§ **Exercise prompt**:
Going through the data below, please show each line containing the string "will".
• • • • • • •
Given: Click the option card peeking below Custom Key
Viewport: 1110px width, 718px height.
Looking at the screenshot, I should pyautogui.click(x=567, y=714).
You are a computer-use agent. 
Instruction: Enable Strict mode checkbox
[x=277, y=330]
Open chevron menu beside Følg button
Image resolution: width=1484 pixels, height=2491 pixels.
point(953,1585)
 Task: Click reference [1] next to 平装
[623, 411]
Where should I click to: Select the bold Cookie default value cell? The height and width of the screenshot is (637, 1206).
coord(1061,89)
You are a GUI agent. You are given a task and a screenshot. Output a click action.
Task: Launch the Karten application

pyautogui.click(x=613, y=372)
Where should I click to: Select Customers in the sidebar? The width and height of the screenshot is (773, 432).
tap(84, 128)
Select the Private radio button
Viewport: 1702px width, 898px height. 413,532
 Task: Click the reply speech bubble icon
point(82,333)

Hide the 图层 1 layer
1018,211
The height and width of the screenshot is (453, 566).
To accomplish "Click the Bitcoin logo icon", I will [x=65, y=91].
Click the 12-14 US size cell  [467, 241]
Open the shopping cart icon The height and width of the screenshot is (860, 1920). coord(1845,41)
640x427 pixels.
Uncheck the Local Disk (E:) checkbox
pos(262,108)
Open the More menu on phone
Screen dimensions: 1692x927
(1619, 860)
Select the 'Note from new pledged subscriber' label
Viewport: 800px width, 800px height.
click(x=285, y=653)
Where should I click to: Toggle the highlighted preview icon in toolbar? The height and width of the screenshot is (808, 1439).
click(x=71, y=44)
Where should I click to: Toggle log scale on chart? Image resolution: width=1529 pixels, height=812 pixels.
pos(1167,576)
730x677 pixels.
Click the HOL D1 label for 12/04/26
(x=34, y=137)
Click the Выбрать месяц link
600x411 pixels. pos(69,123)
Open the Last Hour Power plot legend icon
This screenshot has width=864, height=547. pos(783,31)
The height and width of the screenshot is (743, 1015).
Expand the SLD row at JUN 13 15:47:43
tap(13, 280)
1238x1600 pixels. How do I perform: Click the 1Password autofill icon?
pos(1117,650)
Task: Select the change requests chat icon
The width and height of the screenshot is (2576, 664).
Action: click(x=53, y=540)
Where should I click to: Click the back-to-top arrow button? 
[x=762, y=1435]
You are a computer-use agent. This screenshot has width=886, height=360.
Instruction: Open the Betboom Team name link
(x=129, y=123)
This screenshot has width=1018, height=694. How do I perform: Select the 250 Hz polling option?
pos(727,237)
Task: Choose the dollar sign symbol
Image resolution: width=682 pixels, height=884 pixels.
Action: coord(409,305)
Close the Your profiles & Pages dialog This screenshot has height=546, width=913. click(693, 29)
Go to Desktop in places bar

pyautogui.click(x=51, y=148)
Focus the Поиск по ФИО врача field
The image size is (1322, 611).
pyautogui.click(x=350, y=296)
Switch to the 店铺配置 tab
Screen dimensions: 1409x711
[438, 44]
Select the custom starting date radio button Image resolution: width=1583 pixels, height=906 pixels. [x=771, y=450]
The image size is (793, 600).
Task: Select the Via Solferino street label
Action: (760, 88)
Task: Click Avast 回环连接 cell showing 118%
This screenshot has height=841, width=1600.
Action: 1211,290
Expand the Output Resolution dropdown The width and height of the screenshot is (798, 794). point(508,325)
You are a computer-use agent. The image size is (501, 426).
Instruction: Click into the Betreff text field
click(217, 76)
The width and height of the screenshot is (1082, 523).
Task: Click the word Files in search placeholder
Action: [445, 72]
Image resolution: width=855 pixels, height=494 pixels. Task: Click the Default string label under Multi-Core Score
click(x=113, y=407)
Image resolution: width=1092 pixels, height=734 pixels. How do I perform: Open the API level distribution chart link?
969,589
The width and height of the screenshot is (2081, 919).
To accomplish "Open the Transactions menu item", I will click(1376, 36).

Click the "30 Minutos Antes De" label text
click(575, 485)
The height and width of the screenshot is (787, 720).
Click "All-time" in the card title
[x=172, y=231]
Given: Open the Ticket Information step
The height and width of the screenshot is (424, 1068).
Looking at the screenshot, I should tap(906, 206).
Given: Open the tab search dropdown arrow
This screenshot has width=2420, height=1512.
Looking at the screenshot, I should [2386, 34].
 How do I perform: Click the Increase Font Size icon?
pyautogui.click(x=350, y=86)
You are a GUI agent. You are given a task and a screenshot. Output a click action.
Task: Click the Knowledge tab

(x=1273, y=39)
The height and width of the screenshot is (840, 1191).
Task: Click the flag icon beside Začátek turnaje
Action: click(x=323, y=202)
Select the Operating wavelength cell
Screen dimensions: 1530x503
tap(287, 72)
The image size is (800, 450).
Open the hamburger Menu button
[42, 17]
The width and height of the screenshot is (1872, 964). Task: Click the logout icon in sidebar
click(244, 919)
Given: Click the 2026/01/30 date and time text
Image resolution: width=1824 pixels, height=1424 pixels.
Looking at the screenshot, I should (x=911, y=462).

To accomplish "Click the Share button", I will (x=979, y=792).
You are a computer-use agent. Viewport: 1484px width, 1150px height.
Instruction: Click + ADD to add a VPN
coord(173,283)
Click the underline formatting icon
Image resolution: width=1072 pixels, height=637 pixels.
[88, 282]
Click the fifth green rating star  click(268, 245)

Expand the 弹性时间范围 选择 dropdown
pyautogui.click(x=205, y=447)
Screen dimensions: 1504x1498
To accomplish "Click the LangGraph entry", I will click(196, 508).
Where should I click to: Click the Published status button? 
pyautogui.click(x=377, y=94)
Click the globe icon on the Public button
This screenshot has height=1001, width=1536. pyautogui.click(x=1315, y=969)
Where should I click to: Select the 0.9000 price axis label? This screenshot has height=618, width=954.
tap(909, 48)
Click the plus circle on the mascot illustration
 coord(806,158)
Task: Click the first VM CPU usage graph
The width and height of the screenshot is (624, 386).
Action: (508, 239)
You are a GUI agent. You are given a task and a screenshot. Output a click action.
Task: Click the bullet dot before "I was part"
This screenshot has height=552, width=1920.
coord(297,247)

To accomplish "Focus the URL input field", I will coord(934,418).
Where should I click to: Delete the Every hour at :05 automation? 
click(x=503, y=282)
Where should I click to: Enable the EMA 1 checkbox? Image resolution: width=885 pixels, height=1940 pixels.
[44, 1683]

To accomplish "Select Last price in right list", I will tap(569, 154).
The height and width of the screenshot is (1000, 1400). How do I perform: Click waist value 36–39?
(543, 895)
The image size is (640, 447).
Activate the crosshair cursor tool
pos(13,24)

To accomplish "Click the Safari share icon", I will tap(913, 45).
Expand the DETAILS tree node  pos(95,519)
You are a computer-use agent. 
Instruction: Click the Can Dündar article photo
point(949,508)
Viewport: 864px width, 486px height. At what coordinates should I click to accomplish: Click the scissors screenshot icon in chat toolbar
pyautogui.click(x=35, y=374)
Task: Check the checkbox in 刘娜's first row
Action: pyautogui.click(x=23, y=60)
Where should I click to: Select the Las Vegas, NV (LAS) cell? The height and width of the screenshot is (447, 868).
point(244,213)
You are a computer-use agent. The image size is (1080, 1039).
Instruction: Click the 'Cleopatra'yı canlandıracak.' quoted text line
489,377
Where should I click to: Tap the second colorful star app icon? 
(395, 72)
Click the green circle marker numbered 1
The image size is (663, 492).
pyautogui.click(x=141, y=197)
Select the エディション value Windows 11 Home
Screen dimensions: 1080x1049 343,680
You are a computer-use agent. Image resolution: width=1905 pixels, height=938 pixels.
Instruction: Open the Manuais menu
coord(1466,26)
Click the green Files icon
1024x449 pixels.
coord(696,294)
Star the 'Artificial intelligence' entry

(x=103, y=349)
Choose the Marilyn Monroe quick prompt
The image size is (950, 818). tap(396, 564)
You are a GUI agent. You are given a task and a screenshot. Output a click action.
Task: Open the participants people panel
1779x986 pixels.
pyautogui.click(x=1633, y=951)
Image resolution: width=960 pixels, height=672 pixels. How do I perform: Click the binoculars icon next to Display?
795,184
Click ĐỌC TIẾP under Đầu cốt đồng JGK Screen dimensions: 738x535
• • • • • • •
§ **Expected answer**:
To accomplish "Click the Bitcoin logo icon", I will [x=65, y=91].
To accomplish "Open the Transactions menu item", I will click(1376, 36).
To accomplish "Click the Share button", I will (x=979, y=792).
To accomplish "Click the LangGraph entry", I will click(196, 508).
To accomplish "Focus the URL input field", I will coord(934,418).
To accomplish "Select Last price in right list", I will tap(569, 154).
To accomplish "Click the Safari share icon", I will tap(913, 45).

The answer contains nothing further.